El señor Hacklett palideció. Sin duda no estaba acostumbrado a ser tratado con tanta rudeza. Se sentó rápidamente en una silla junto a su esposa. Ella le tocó la mano para tranquilizarlo, un gesto sincero, de parte de una de las amantes del rey.
Sir James Almont se levantó, haciendo una mueca por el dolor que le subía del pie. Se inclinó sobre la mesa.

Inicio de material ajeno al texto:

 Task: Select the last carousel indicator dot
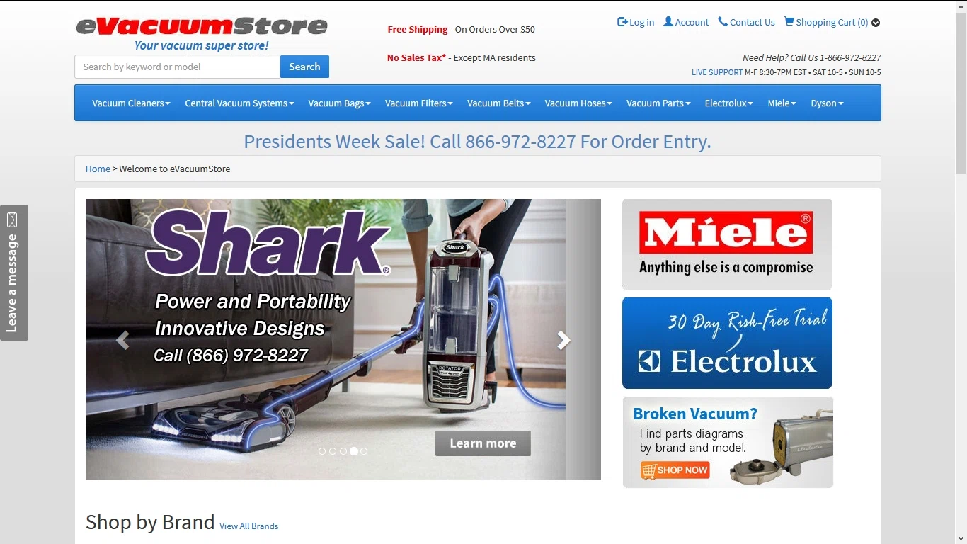(x=364, y=451)
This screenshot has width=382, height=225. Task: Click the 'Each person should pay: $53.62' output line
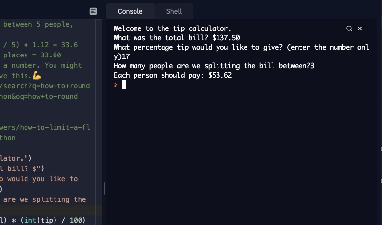172,76
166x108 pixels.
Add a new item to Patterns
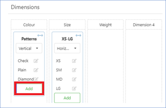coord(29,88)
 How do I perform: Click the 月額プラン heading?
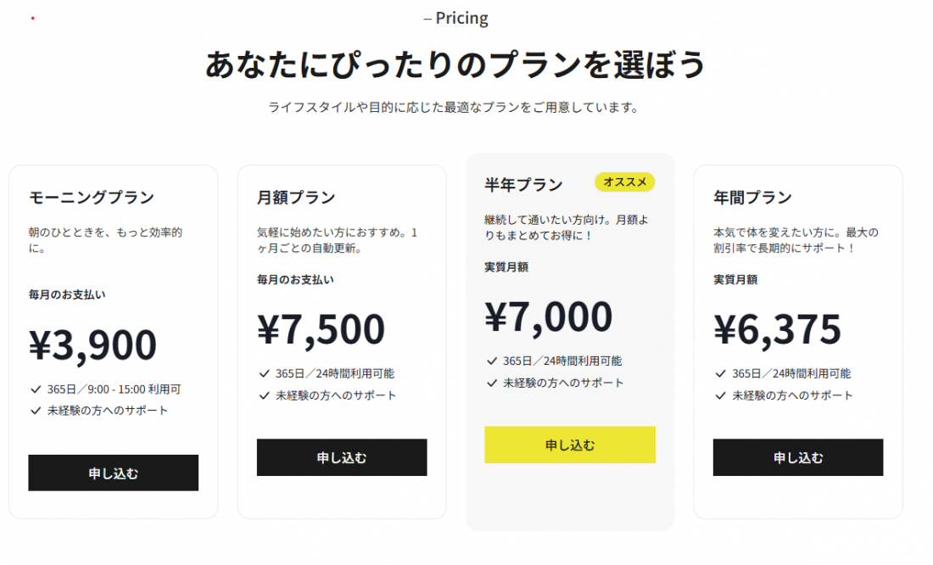[x=296, y=198]
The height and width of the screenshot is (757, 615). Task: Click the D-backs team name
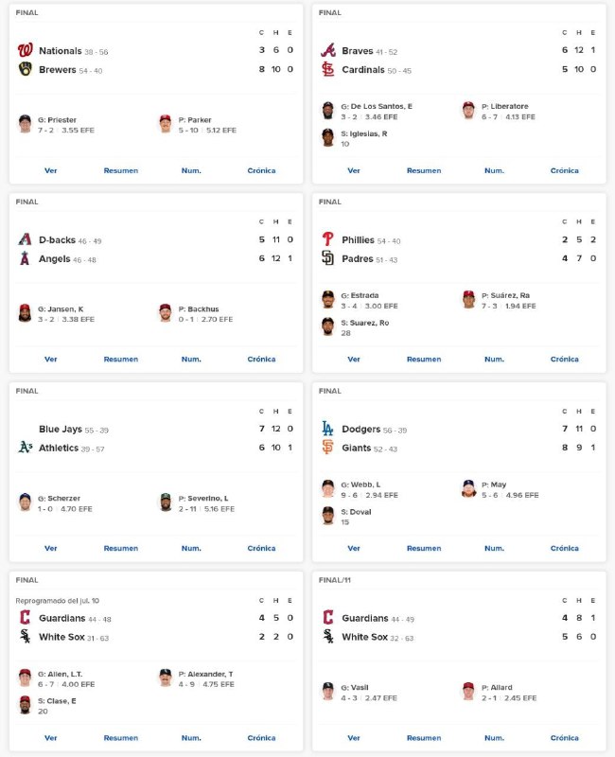[57, 240]
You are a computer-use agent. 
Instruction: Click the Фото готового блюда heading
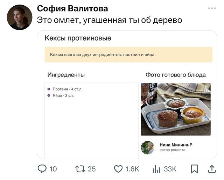point(175,75)
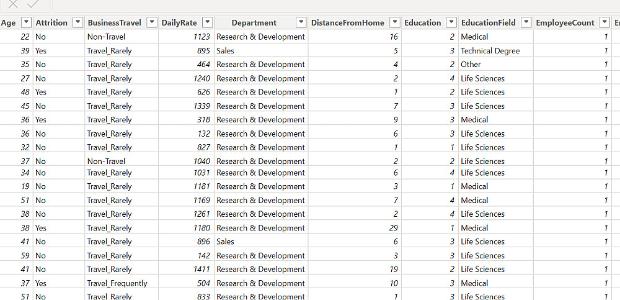Expand the BusinessTravel filter arrow
The height and width of the screenshot is (300, 620).
coord(151,23)
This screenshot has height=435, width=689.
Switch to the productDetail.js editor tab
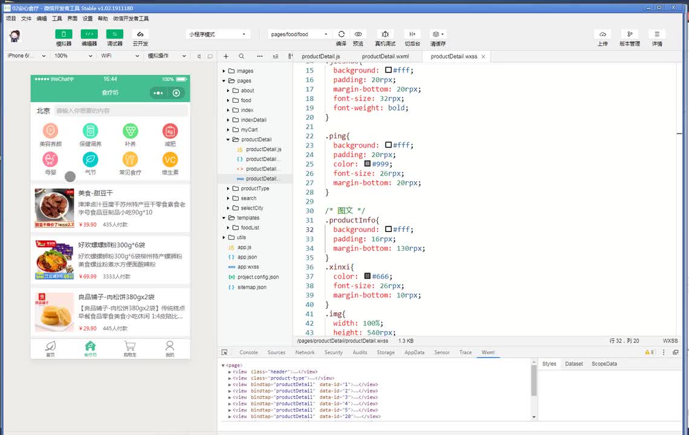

– Señor Hacklett -dijo-. La Corona me ha encargado expandir la colonia de Jamaica y mantener su prosperidad. Permitid que os explique algunos hechos pertinentes relacionados con el desempeño de vuestra tarea. Somos un puesto avanzado pequeño y débil de Inglaterra en medio de territorio español. Soy consciente -prosiguió pesadamente- de que en la corte se finge que Su Majestad está bien asentada en el Nuevo Mundo. Pero la verdad es muy distinta. Los dominios de la Corona se limitan a tres colonias diminutas: St. Kitts, Barbados y Jamaica. El resto pertenece al rey Felipe de España. Este sigue siendo territorio español. No hay barcos ingleses en estas aguas. No hay guarniciones inglesas en estas tierras. Hay una docena de navios españoles bien equipados y varios miles de soldados españoles repartidos por más de quince asentamientos impor- t antes. El rey Carlos, en su sabiduría, desea conservar las colonias pero no desea tener que defenderlas de una invasión.